Ingredients
For the chicken:
- 4 boneless, skinless chicken breasts
- 2 tablespoons of olive oil
- 1 tablespoon of soy sauce
- 1 teaspoon of grated ginger
- 1 clove of garlic, minced
- 1 teaspoon of honey
- Juice of 1 lemon
- Salt and pepper to taste
For the coconut rice:
- 1 cup of jasmine rice or basmati rice
- 1 cup of coconut milk
- 1 cup of water
- 1/2 teaspoon of salt
- 1 bay leaf (optional)
For the shishito peppers:
- 1 cup of shishito peppers
- 1 tablespoon of sesame oil
- 1 teaspoon of soy sauce
- 1 teaspoon of honey
- 1 tablespoon of toasted sesame seeds (optional)

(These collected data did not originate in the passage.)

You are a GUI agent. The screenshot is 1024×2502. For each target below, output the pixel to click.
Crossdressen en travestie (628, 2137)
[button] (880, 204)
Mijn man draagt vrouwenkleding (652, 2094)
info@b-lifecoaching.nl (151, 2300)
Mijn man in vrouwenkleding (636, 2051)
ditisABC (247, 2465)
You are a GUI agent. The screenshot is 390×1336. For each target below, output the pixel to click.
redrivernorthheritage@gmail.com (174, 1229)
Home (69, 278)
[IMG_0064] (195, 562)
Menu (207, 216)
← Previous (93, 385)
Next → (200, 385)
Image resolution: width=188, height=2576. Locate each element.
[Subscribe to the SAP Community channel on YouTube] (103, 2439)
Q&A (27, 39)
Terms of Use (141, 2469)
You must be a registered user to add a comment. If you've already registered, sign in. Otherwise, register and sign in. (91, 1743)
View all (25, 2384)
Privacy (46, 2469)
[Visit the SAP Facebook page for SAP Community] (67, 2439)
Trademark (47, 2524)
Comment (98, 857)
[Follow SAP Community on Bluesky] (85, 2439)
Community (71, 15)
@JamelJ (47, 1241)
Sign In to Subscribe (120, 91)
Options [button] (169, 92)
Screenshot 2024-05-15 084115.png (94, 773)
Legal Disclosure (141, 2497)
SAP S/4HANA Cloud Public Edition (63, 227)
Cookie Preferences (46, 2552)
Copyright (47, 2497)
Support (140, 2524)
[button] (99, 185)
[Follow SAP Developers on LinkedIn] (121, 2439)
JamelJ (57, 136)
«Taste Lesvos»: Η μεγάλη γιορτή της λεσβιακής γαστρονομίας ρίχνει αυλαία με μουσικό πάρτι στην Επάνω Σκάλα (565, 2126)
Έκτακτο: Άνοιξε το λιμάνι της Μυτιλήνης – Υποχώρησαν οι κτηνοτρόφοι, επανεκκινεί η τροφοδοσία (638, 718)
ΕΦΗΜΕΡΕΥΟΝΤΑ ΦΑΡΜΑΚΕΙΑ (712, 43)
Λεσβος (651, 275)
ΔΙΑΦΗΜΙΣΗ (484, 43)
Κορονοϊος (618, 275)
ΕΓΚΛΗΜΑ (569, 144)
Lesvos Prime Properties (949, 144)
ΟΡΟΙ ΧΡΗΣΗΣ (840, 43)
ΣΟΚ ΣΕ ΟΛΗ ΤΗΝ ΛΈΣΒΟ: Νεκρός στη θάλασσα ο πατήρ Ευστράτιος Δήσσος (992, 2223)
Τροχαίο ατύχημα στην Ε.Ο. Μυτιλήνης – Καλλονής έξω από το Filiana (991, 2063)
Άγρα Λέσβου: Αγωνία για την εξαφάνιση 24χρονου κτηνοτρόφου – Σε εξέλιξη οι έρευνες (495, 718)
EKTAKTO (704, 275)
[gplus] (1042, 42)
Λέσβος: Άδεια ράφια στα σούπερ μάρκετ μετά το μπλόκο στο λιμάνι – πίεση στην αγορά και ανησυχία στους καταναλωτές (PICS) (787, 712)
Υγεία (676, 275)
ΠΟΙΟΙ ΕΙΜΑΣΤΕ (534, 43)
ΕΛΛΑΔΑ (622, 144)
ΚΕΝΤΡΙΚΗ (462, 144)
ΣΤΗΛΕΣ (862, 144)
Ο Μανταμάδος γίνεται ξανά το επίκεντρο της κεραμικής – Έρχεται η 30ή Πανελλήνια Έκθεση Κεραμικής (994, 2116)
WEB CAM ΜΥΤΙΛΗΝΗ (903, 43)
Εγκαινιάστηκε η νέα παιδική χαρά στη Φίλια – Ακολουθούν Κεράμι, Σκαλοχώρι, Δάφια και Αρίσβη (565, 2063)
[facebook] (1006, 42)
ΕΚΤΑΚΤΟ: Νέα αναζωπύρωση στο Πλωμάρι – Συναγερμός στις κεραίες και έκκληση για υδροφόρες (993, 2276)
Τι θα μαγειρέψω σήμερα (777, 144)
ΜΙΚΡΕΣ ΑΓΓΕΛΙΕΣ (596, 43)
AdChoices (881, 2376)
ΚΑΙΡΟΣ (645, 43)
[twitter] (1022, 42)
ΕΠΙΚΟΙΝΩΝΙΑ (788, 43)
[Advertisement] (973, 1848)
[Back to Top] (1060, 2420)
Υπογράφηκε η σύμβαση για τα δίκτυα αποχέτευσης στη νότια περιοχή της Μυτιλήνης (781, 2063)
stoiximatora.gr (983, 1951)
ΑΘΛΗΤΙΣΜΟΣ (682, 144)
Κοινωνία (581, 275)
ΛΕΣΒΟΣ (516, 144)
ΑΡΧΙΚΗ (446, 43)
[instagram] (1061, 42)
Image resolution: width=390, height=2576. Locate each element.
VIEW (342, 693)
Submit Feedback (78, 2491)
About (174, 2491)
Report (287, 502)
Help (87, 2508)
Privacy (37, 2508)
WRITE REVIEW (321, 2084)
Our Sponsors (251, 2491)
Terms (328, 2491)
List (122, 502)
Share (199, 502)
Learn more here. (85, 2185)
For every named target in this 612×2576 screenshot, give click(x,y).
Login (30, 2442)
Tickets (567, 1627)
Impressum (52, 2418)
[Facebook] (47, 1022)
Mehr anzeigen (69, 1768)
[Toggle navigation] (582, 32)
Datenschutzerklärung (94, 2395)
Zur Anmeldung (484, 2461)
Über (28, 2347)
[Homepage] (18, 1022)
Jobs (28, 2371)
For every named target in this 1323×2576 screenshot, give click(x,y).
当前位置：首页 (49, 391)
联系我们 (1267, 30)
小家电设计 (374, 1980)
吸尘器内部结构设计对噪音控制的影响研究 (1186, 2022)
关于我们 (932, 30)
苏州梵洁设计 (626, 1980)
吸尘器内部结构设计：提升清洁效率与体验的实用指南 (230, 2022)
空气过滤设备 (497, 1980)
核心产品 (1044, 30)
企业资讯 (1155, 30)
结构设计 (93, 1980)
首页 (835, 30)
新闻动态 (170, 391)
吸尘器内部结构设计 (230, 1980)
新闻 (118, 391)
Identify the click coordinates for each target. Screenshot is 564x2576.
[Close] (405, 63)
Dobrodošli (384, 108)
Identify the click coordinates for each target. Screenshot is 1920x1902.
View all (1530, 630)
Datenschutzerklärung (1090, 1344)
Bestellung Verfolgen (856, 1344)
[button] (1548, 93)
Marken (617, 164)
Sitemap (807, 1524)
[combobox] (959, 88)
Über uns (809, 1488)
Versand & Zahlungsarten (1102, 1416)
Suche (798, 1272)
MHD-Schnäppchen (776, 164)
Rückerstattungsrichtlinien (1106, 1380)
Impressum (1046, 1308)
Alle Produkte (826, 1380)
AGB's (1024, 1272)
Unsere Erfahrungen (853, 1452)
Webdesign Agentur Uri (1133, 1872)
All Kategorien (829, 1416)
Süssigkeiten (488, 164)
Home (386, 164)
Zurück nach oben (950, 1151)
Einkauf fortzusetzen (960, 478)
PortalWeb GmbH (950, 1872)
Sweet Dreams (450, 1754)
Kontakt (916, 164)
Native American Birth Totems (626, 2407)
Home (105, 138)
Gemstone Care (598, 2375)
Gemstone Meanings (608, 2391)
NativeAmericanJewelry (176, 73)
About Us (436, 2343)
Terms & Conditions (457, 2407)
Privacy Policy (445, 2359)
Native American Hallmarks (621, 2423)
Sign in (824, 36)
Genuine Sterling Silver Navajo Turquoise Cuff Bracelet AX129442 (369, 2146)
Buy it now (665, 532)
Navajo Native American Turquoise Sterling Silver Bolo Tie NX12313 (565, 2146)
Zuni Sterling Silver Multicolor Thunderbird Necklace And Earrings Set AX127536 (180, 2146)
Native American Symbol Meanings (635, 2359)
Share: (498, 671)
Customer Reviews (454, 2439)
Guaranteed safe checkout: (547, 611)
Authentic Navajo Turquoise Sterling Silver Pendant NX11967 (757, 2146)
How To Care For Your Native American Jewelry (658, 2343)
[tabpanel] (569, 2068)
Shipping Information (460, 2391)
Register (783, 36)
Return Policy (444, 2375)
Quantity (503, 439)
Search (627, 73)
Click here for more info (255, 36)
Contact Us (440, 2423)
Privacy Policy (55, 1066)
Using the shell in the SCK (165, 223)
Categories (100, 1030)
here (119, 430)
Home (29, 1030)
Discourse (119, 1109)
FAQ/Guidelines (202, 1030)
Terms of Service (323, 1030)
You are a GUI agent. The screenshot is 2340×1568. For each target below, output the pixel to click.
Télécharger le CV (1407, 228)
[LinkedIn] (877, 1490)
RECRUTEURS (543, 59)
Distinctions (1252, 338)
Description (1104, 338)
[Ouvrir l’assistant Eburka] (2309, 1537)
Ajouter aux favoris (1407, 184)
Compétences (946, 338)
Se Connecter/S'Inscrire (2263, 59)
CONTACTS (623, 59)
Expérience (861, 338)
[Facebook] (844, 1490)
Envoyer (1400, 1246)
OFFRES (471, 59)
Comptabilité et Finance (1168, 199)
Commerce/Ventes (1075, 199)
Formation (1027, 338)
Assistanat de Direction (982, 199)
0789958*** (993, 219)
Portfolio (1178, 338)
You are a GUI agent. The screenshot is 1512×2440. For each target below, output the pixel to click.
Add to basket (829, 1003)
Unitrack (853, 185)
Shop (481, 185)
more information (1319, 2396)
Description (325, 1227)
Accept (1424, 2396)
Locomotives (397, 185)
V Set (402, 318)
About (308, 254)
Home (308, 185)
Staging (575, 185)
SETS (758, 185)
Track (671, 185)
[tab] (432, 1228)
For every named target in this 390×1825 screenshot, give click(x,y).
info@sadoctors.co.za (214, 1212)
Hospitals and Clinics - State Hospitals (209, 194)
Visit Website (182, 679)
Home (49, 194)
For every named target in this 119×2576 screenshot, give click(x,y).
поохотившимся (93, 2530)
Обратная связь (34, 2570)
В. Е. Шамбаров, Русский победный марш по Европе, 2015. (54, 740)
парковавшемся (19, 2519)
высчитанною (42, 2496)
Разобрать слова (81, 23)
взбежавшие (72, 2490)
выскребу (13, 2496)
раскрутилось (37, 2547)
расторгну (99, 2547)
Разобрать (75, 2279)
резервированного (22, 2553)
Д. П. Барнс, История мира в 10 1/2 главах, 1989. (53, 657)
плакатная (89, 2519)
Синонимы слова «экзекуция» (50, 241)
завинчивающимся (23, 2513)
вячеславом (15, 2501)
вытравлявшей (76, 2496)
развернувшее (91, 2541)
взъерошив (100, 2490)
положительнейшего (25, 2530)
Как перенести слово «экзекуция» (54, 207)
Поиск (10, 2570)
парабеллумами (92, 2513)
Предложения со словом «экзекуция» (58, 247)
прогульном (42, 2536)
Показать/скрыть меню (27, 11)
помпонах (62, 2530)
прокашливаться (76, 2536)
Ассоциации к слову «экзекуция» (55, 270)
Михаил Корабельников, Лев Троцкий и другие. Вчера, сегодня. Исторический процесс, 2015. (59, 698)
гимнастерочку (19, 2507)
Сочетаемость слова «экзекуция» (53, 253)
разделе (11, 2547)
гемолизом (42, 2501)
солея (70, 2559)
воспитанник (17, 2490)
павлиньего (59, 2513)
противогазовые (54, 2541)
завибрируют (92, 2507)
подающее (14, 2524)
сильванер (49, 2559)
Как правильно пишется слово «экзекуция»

- 1 teaspoon of chopped scallions (for garnish)
Directions
In a bowl, mix the olive oil, soy sauce, ginger, garlic, honey, and lime juice. Place the chicken breasts in a plastic bag or container and pour the marinade over them. Seal and refrigerate for 30 minutes to 1 hour.
In a saucepan, combine the rice, coconut milk, water, and salt. Bring to a boil, then reduce the heat and cook, covered, for 15-18 minutes or until the rice is tender and the liquid is absorbed. If you like, add a bay leaf for an aromatic touch. Once done, remove from heat and let it rest.
Preheat a grill or skillet over medium-high heat. Cook the chicken breasts for 5-7 minutes per side, or until cooked through and golden brown on the outside. Remove from heat and let rest for a few minutes before slicing.
In a large skillet, heat the sesame oil over medium heat. Add the shishito peppers and sauté until they’re golden and slightly wrinkled, about 4-5 minutes. Add the soy sauce and honey, and stir well. Cook for another minute. Garnish with sesame seeds and chopped scallions.
Serve the coconut rice on a plate, place the chicken breasts on top, and add the sautéed shishito peppers on the side.